[TASK STATEMENT]
Among the records, find the lines that hold the string "Cookies" and return them.

[[ INPUT MATERIAL open ]]

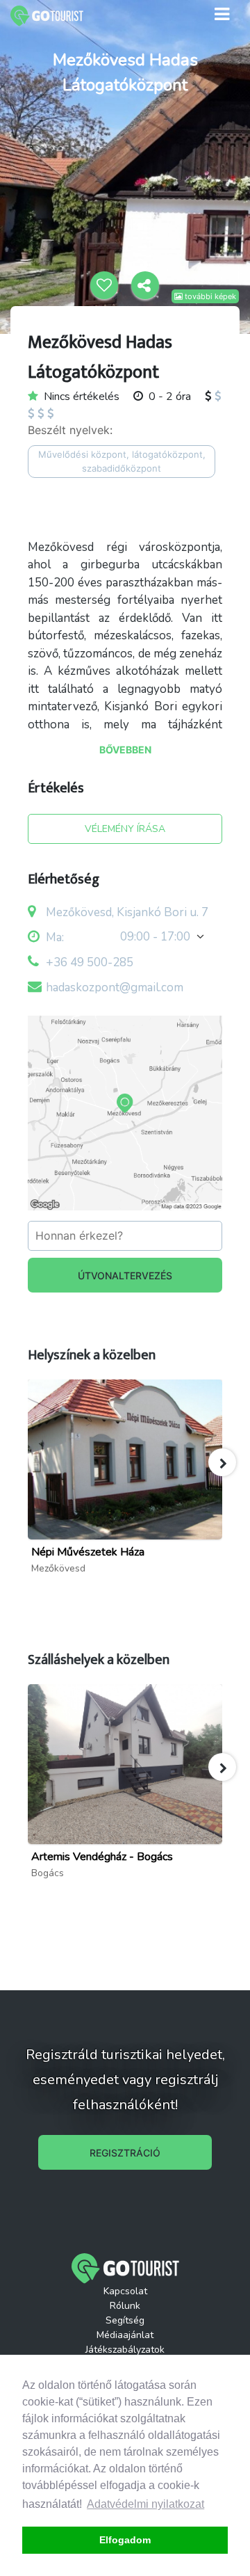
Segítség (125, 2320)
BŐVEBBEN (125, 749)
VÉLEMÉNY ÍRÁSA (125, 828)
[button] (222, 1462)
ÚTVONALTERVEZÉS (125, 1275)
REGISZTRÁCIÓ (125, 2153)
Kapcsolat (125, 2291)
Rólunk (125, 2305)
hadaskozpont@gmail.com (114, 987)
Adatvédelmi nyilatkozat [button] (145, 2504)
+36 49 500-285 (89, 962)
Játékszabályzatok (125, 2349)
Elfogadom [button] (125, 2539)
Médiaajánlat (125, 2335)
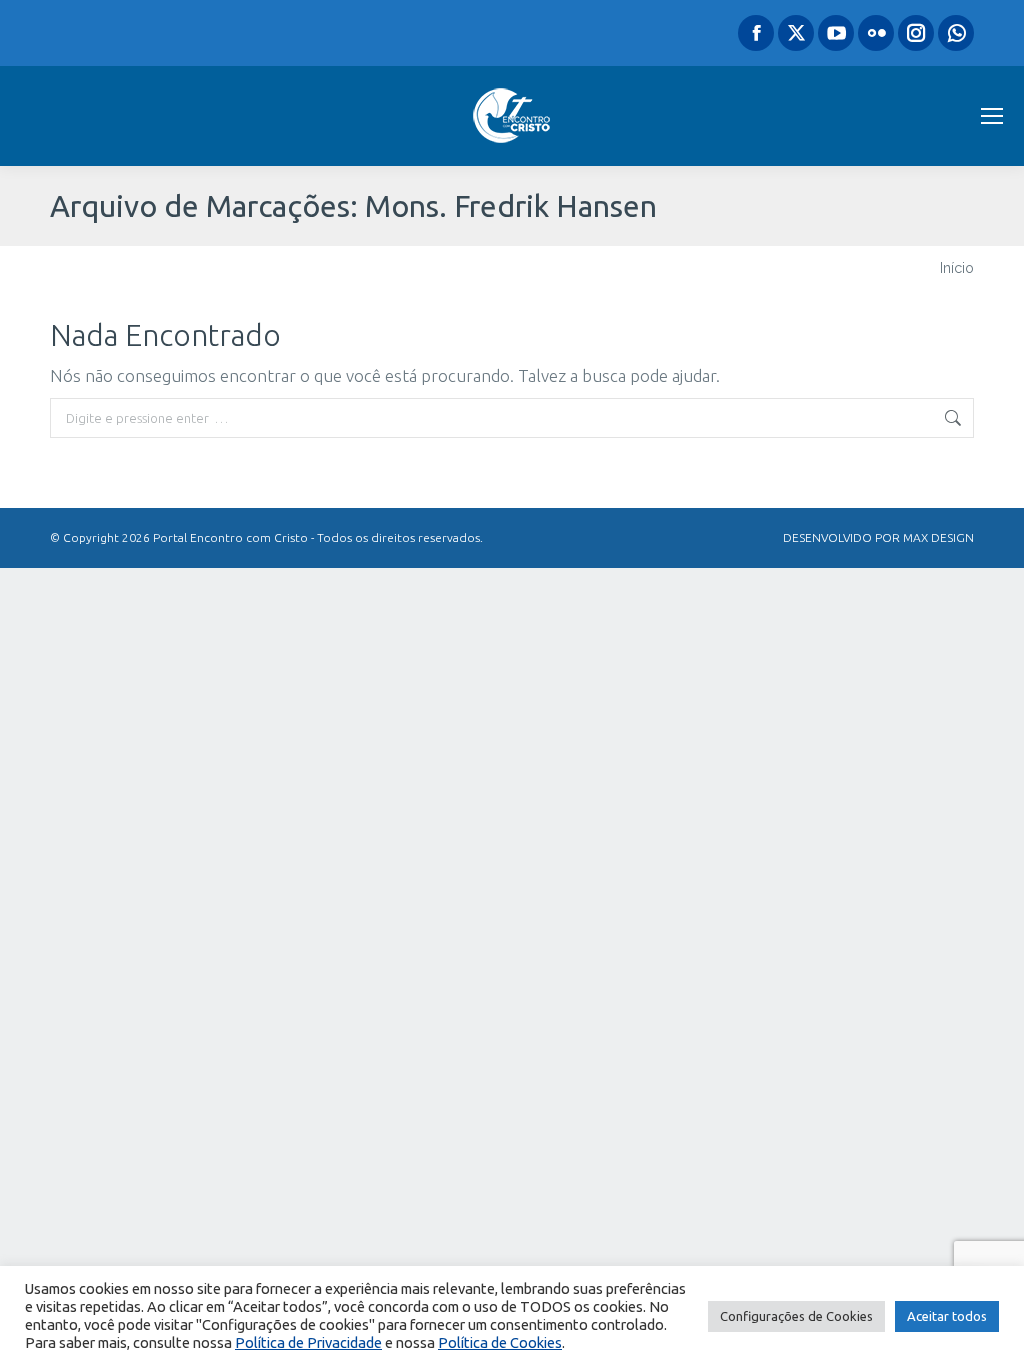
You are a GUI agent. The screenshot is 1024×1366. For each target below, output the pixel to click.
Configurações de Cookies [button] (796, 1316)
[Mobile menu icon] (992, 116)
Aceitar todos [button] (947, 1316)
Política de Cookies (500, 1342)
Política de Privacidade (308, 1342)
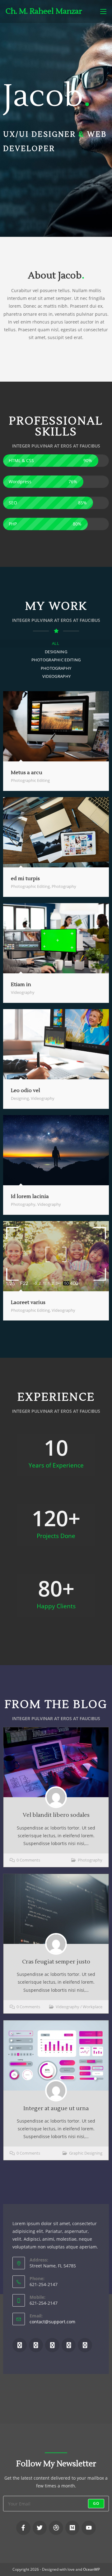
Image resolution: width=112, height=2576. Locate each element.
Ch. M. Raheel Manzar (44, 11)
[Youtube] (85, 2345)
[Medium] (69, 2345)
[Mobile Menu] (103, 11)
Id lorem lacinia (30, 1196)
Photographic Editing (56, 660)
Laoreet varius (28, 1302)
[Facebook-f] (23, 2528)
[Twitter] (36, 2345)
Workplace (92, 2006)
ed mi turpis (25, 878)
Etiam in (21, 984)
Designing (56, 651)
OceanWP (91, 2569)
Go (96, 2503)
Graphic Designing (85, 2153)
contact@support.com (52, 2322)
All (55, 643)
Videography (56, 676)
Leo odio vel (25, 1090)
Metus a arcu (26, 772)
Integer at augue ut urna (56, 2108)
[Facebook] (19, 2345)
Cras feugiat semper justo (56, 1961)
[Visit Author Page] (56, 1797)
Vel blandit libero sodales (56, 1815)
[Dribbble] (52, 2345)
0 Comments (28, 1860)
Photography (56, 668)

[[ INPUT MATERIAL closed ]]
[[ INPUT MATERIAL open ]]

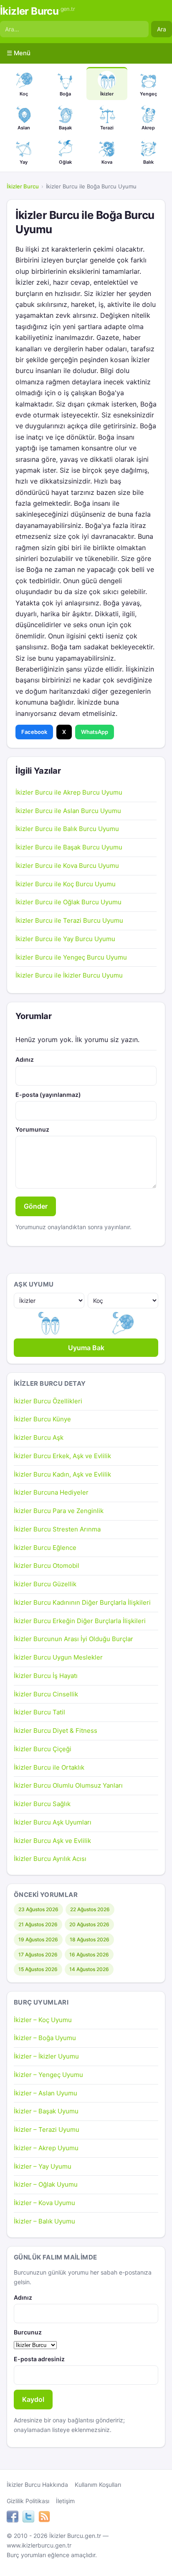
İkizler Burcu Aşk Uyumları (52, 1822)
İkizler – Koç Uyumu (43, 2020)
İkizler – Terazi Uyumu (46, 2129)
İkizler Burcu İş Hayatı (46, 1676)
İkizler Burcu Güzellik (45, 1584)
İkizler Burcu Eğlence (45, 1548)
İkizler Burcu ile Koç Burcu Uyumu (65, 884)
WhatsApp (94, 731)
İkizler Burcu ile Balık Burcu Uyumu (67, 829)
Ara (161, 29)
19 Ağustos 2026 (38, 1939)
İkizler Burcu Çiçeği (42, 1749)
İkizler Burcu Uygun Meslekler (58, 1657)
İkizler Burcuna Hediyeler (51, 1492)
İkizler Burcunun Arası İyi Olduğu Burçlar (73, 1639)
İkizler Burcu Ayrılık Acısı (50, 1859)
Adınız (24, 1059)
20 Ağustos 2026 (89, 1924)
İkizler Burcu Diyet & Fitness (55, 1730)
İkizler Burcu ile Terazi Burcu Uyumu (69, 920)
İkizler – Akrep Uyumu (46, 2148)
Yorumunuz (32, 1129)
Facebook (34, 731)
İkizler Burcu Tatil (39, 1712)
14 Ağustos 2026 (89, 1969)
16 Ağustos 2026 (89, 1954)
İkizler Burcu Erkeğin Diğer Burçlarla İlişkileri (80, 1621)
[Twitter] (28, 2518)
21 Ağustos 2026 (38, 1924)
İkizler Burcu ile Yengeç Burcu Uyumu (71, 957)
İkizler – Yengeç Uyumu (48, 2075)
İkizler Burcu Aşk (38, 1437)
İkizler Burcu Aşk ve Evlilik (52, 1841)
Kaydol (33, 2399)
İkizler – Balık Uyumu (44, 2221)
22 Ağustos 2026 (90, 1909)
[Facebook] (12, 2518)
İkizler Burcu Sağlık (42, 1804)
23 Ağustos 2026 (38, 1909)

[[ INPUT MATERIAL closed ]]

[ANSWER TO THIS EXERCISE]
Configurações de Cookies [button] (796, 1316)
Política de Cookies (500, 1342)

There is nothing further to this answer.